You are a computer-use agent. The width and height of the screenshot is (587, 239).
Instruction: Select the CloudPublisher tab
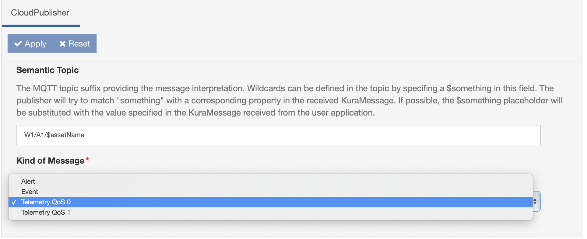pos(40,13)
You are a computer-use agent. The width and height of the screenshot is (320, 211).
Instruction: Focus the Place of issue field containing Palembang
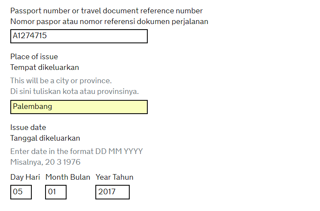[x=79, y=107]

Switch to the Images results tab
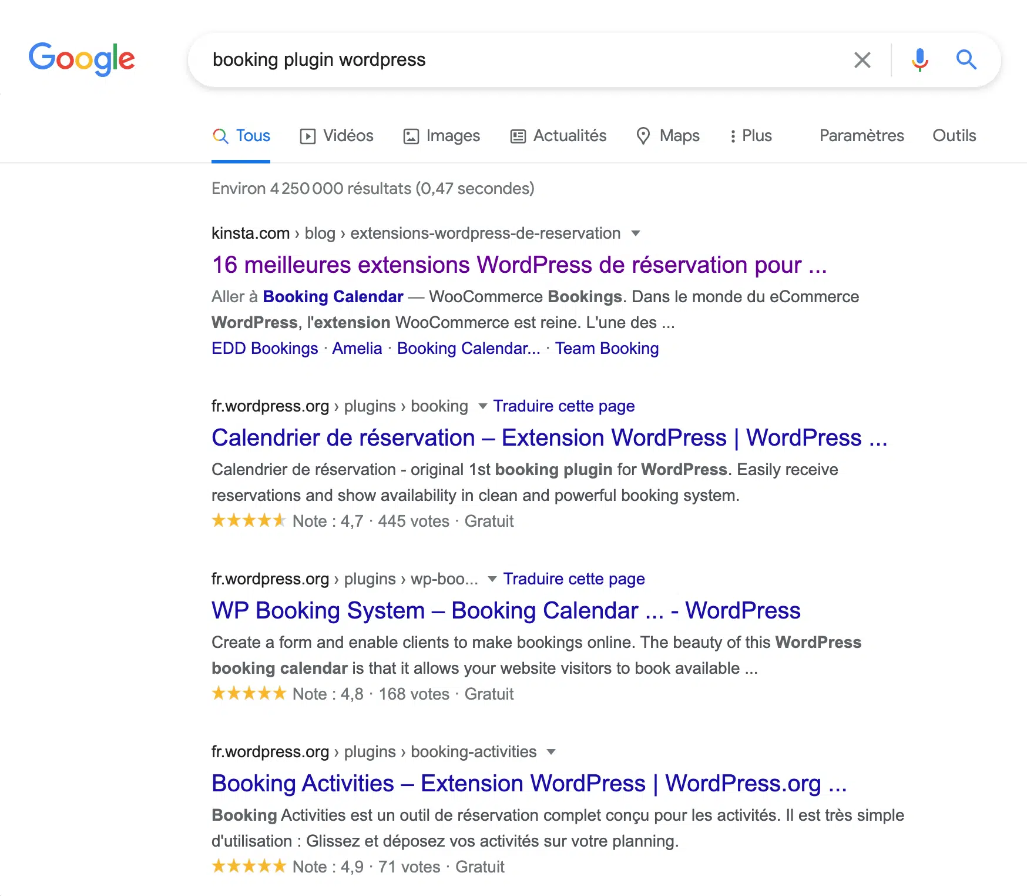click(x=441, y=136)
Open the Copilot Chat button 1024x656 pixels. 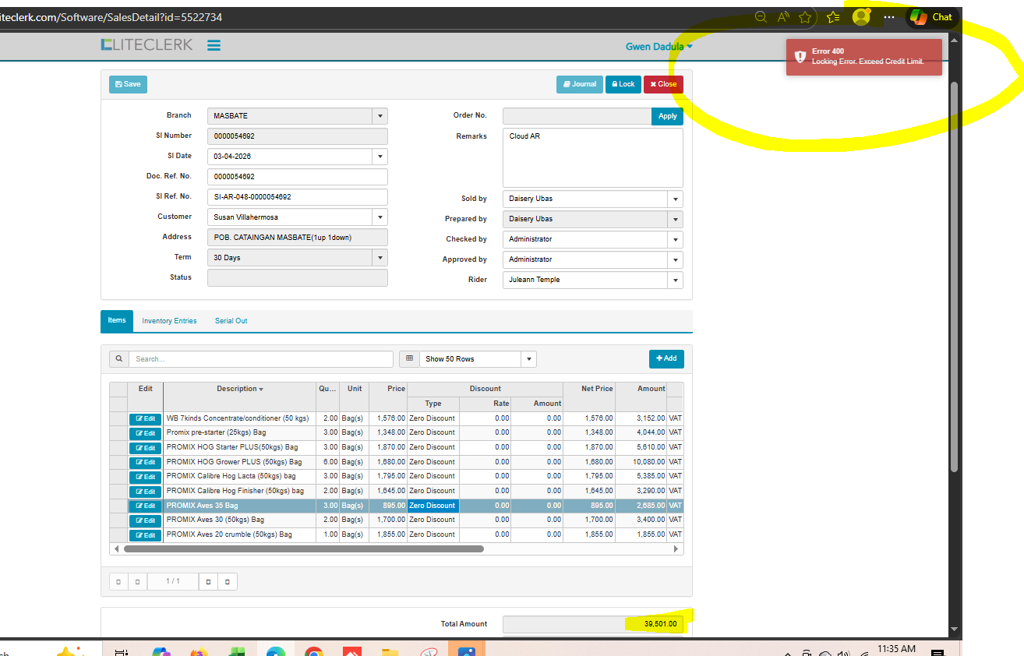(x=931, y=17)
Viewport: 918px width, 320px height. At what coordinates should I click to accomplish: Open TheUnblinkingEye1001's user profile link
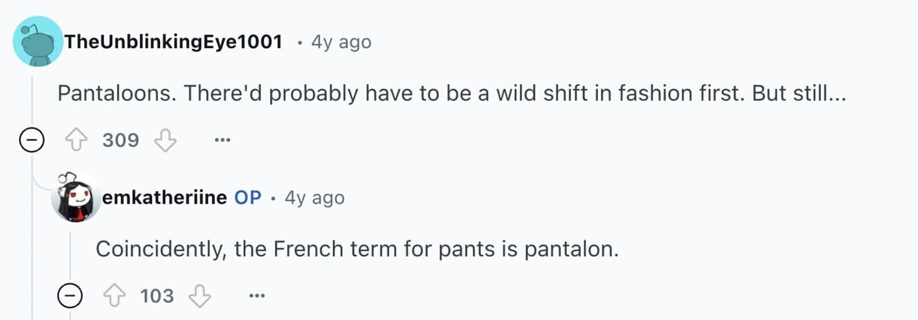(x=173, y=42)
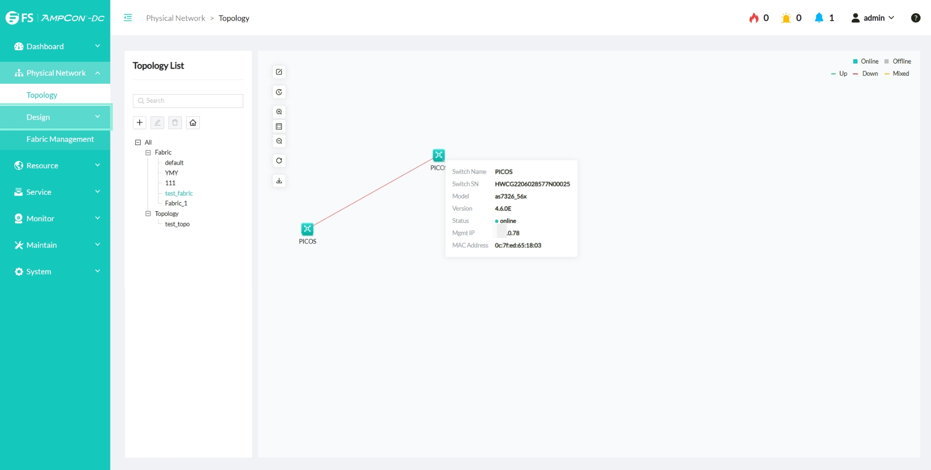The height and width of the screenshot is (470, 931).
Task: Select test_topo in the tree
Action: [177, 224]
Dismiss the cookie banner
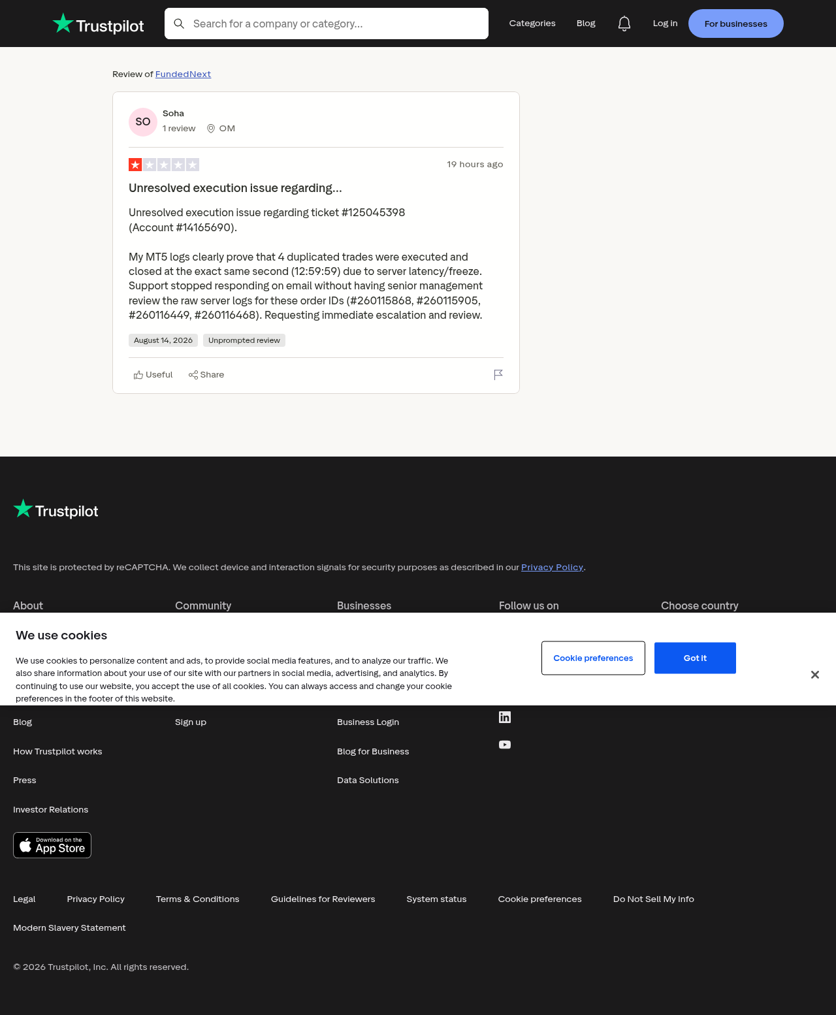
::::
> **TASK INSTRUCTIONS**: Go through the data above and copy each line in which "computer" appears.

> **ANSWER TO THIS TASK**:
You are a computer-use agent. The width and height of the screenshot is (587, 239).
You are a computer-use agent. The width and height of the screenshot is (320, 211).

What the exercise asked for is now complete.